EXERCISE INPUTS:
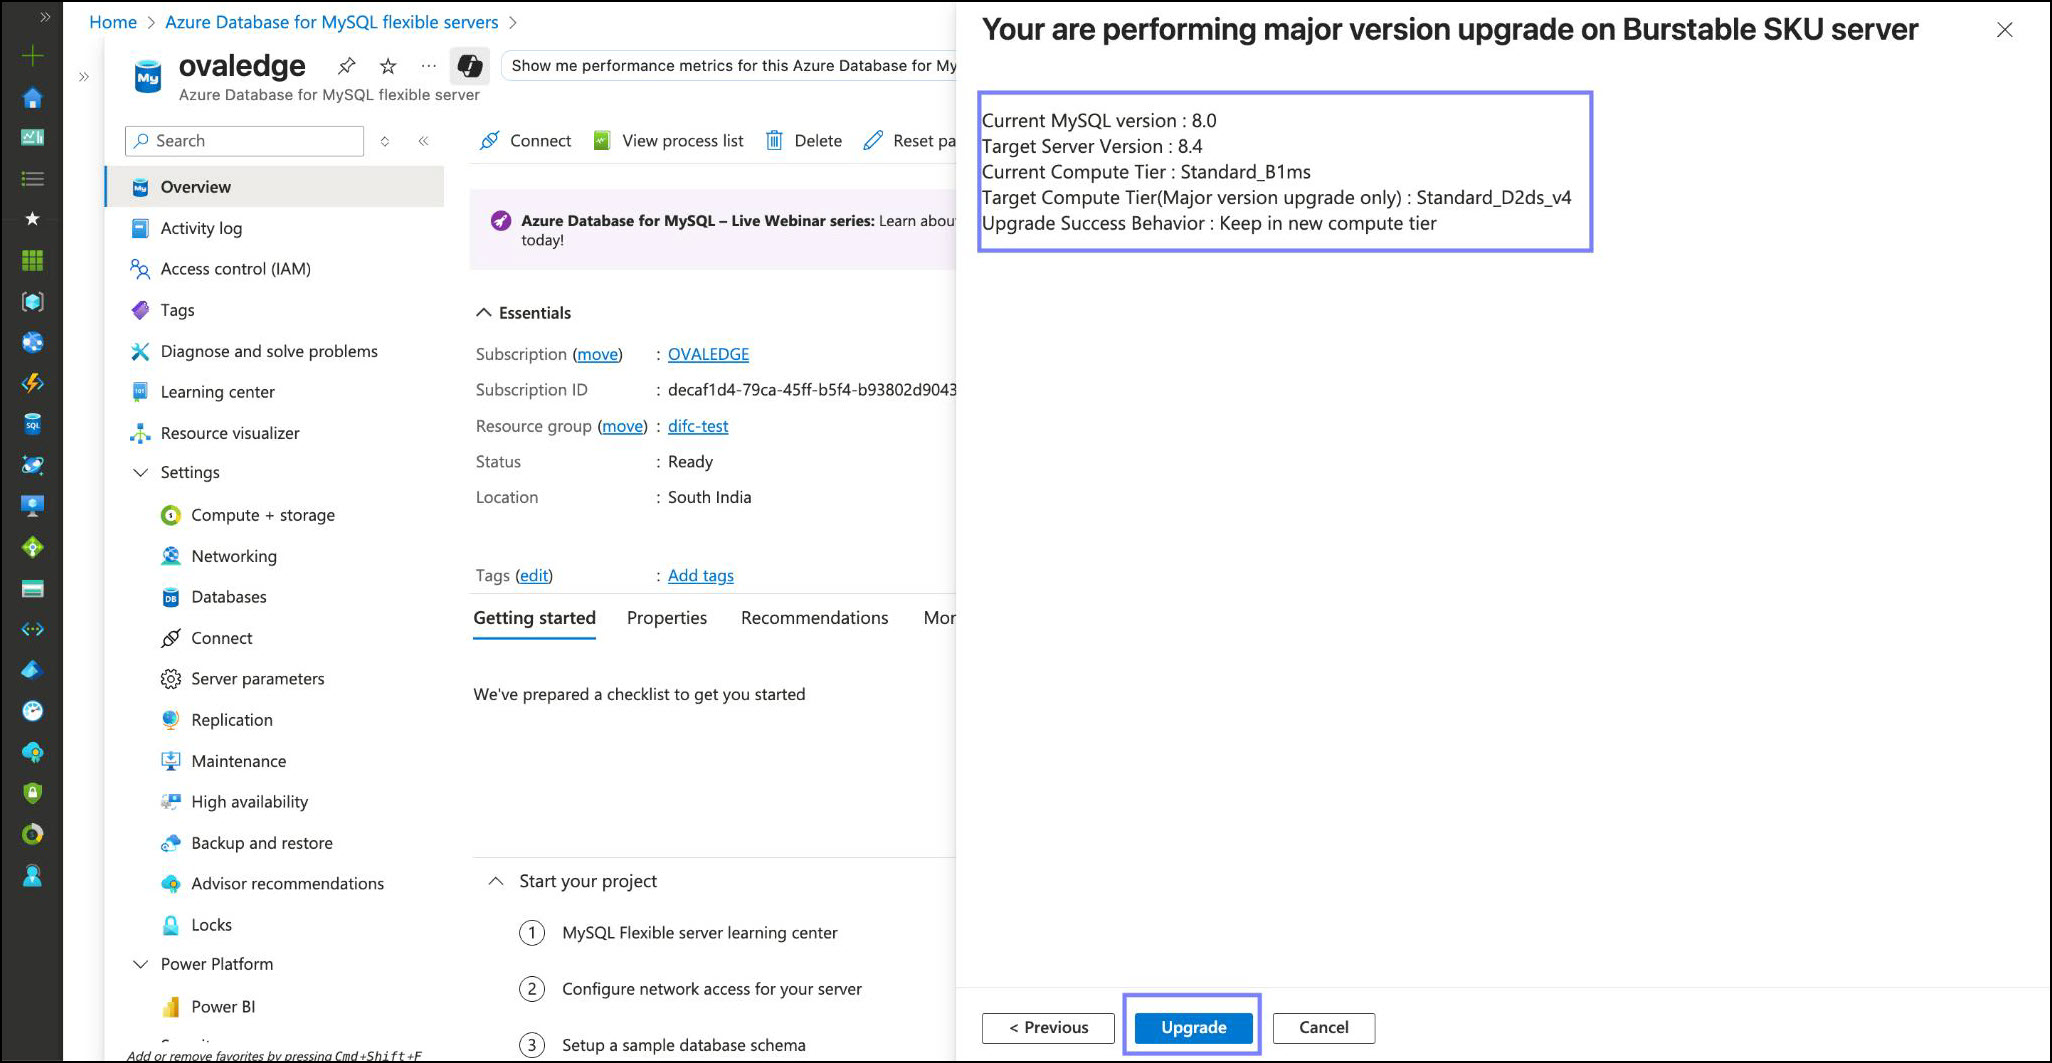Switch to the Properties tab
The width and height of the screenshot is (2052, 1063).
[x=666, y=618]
==
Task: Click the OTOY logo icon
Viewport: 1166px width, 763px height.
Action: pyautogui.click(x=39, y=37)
--
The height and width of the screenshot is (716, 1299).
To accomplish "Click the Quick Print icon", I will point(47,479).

TASK DETAILS:
Provide nothing but the number of lines in the material above in which the string "icon" is found.

YOUR SOLUTION:
2